I would guess that the most difficult part of going to medical school is during the residency period, where you are expected to work in 20 hour shifts. Sometimes, more than 1 shift in a row. This might be one of those situations where an insulin pump would help, at least for regularly scheduled injections. Good luck!!!

keek 2011-04-30 21:27:07 -0500 Report

Hey Mindiee,
I am a teacher and my days can be hectic (perhaps not as crazy as yours!). I have found that being on a pump has really helped. It takes less time so you can eat more quickly (all you have to do is check). I LOVE my pump. I was taking humalog injections with all carbs, plus two basal shots every day. That put me at 5-7 injections daily. It was really hard to make time for taking insulin and eating lunch at work. Now, I insert the pump every 3 days and find that I don't skip meals because I "don't have time." I think a pump would be great for you.

Harlen 2011-04-30 19:19:49 -0500 Report

Way to go thats so great
You mite think of getting a pump ????
It realy has helped me when I need to push to the wall
Best wishes

jayabee52 2011-04-30 17:43:08 -0500 Report

Howdy Mindiee! Welcome to DC!
CONGRATULATIONS on your acceptance to med school! I pray you'll do well.

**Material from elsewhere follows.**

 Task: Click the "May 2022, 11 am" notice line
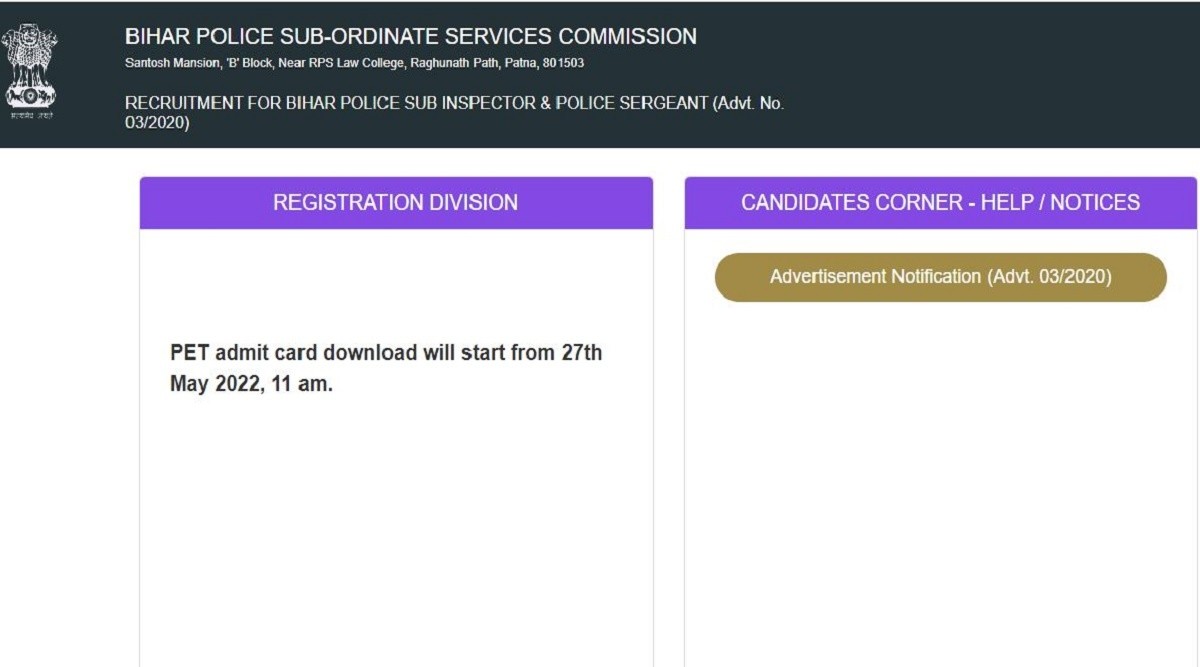[x=251, y=384]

I pray that you can handle the grueling hours. I worked in a couple of places where I saw the kind of hours physicians keep. I have only heard about the hours that med students keep. Please take time for YOU and your self care. When we get so absorbed in school or work often we forget about our self-care.

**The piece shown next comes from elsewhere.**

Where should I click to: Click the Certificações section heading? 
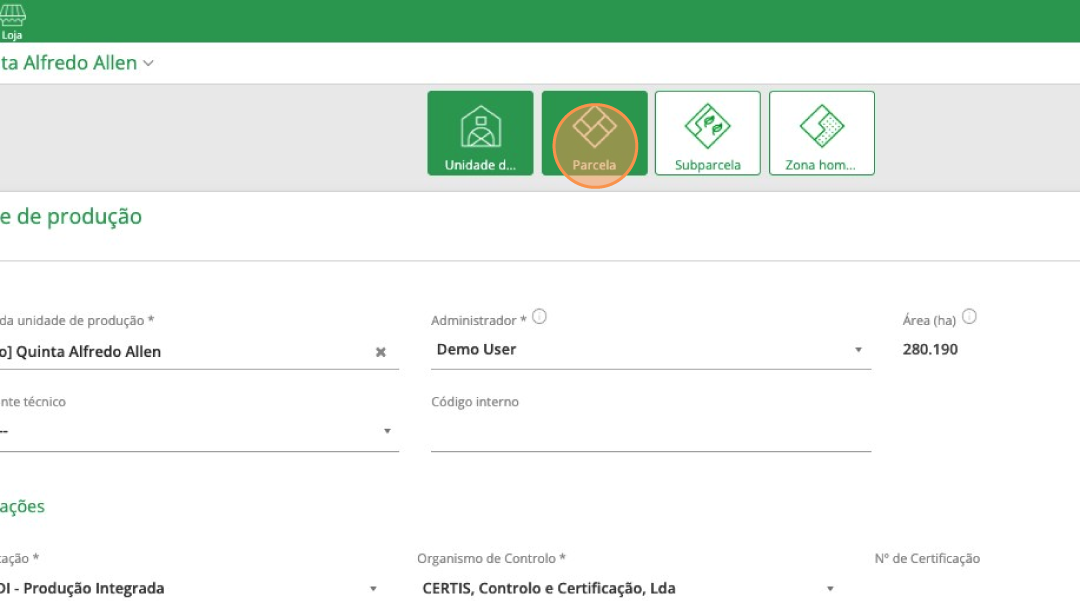click(x=22, y=506)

Praying God's richest blessings upon you and yours, Minidee!


northerngal 2011-04-30 16:14:21 -0500 Report

I got my degree and worked the last year and a half. Of course it wasn't anywhere near as demanding as becomming an MD. You are already dealing with tough hours and handling it, I think you'll be fine. Don't let all the talk about stress frighten you, it's how you handle the stress that matters. You are already making sure to get exercise and clearing your mind a little and that's the most important thing. My school days were long ago and not nearly as up to date as far as diabetes. I'd encourage the pump, I love it. I can calculate a dose from the pump or the meter and you can use any meter (if you need to) and let the pump do the calculations. Getting the setting right at the outset takes work, but once its done, pumps are wonderful. You'll need to document every thing you eat, doses of insulin and times for at least a week so your endocrinologist can do the proper settings. (Not primary care physician, they are NOT specialized enough.) Go for it and good luck.